Which lines of the entries contain the string "height"? Copy each of them.

[Collected data entries]
========================================================================

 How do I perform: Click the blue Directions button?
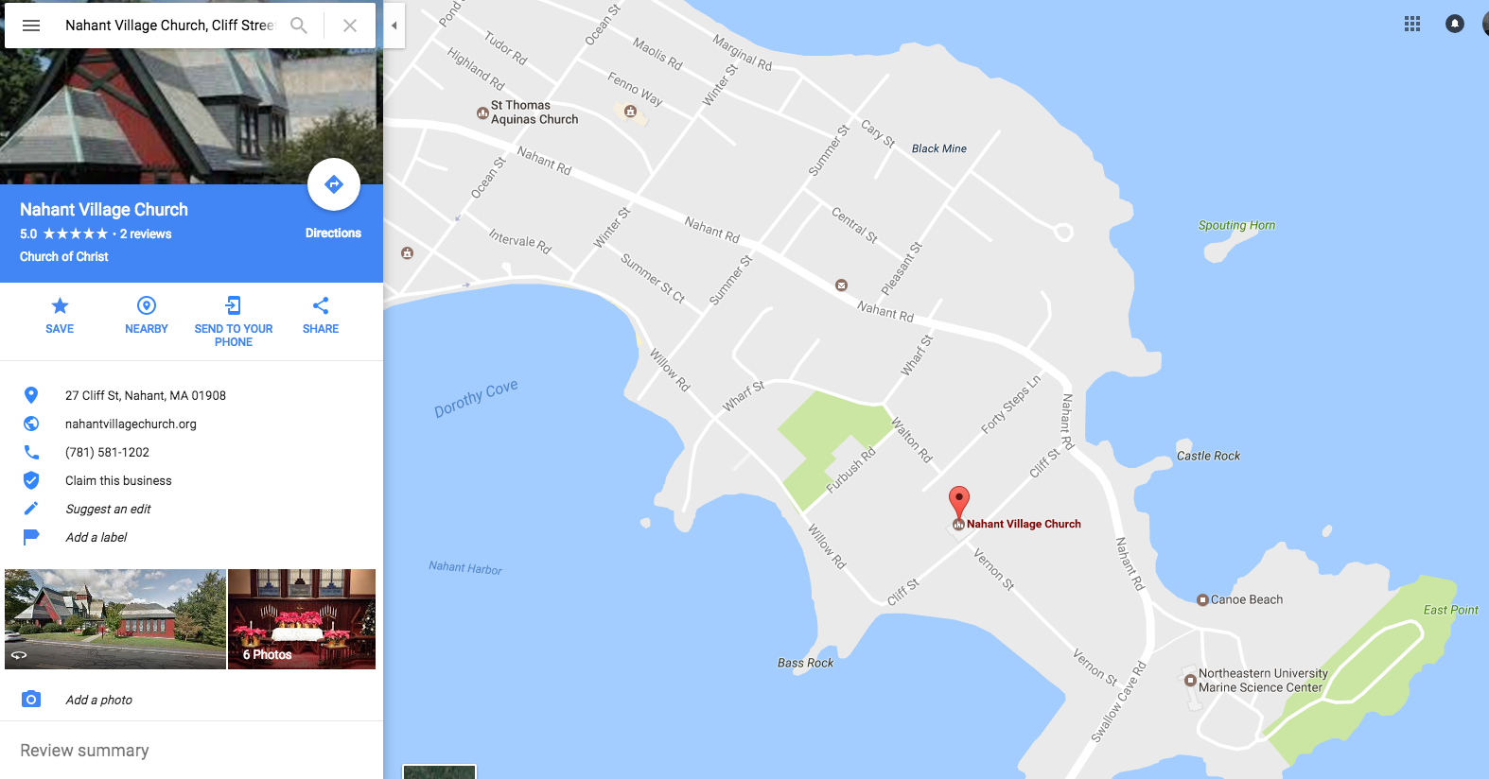pyautogui.click(x=334, y=184)
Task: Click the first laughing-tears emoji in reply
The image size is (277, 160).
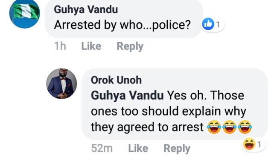Action: pos(214,127)
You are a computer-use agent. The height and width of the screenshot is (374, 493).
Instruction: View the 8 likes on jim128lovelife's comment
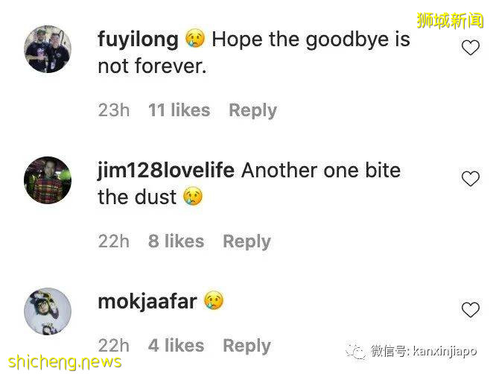click(176, 241)
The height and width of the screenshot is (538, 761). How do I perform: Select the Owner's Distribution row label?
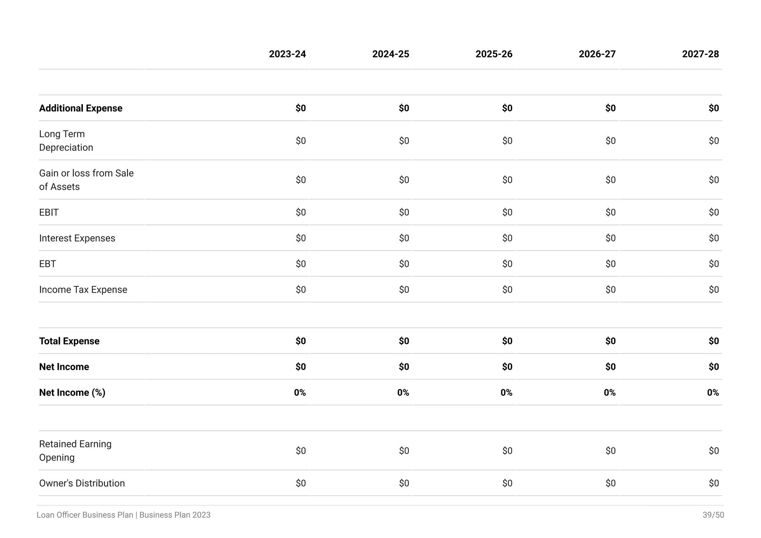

========================================================================

**RESULT BELOW**:
You are a computer-use agent. The height and width of the screenshot is (374, 493).
The height and width of the screenshot is (538, 761). How do I perform: Select the Owner's Distribution row label?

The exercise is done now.